Au final, que montrent tous ces débats dans et autour des FIDS ? Que les membres de l'ancien Syndicat des Chasseurs en forêt n'ont toujours pas trouvé la martingale magique pour disposer de beaucoup de sangliers pour les battues sans assumer trop le prix des dégâts. Que comme dans notre pays en politique, les débats finissent par monter les uns contre les autres, que le sanglier reste un gibier ressource pour beaucoup de chasses, que la mutualisation des sectorisations a atteint ses limites.
Le jour où Fédérations et Fonds définiront sur la base des dégâts historiques et le principe du 360, les secteurs comme l'exige le Plan National de Maîtrise du Sanglier et les soumettront sous le nez des chasseurs qui sauront alors évaluer le degré de risque financier qu'ils veulent assumer avant le début de la saison, soit maintenant, un début de responsabilisation sera fait. Autant je ne crois pas en la capacité de solidarité de toute une communauté, autant je suis convaincu que sur un secteur déterminé, plusieurs groupes de chasse sont capables de définir ensemble en dehors de toute instance une politique commune de gestion des sangliers, des dégâts et du porte monnaie.

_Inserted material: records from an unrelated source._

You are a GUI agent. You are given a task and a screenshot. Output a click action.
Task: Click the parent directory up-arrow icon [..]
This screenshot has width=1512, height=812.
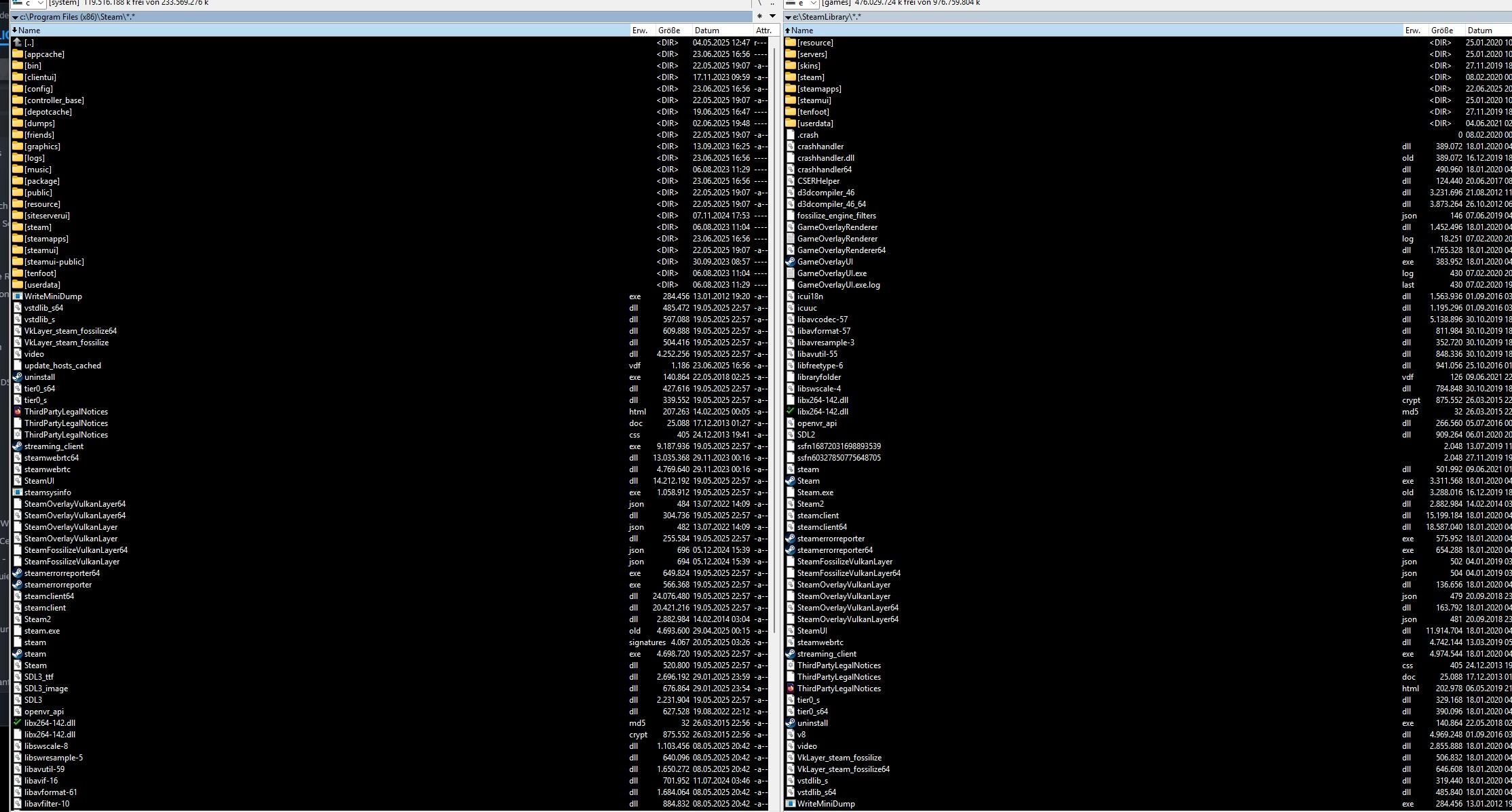[x=18, y=42]
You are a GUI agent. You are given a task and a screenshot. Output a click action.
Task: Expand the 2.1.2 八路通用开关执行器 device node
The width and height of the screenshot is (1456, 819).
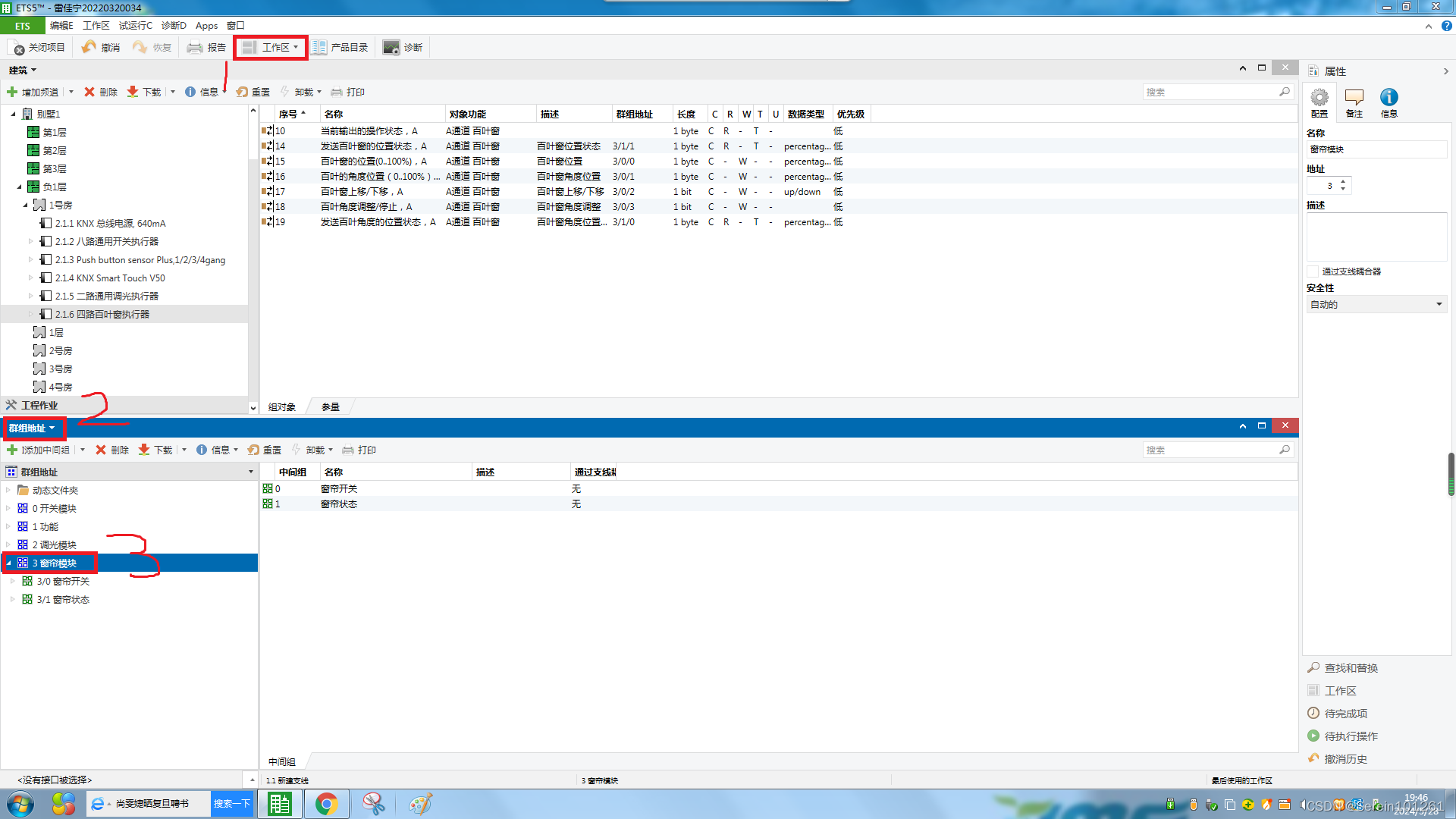tap(31, 241)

Le hic c'est au niveau des communes, donc des propriétaires qu'il faut le chercher. Faire une guerre aux sangliers et une cartographie fine des secteurs à dégâts, c'est rendre publique les chasses à emmerdement et qui à terme vaudront zéro. Qui voudra encore par exemple des 50 lots de chasse dits "sensibles" de cette année et de tous les lots de plaine qui sans sangliers seront dépourvus d'intérêt ?
Les FIDS ont été instaurés en 2005, nous sommes en 2017 et rien n'a changé... toujours autant de dégâts, autant de sangliers. Les deux raisons :
- le projet de loi a été fait par les détenteurs du sanglier
- contrairement à l'objectif annoncé par le rapporteur de la loi, il ne s'agissait pas de"donner aux fonds tous les outils pour non seulement trouver les ressources pour indemniser les dégâts, mais aussi à travers une politique adaptée, dissuader les adjudicataires des territoires qui ont une population de sangliers anormalement élevée", mais de payer moins de surcotisation en forêt pour autant de sangliers.
Toutes les avancées vers plus de justice se sont dès lors faites à l'arrache, par procès interposés, par pression de l'Administration, toujours calculettes à l'appui. Si dès le départ les choses avaient été faites sans arrière pensée, aujourd'hui nous n'en serions pas là : une perte de crédibilité vers l'extérieur sur notre capacité à gérer le grand gibier en général, la perte future des rênes rédactionnelles du Schéma Cynégétique.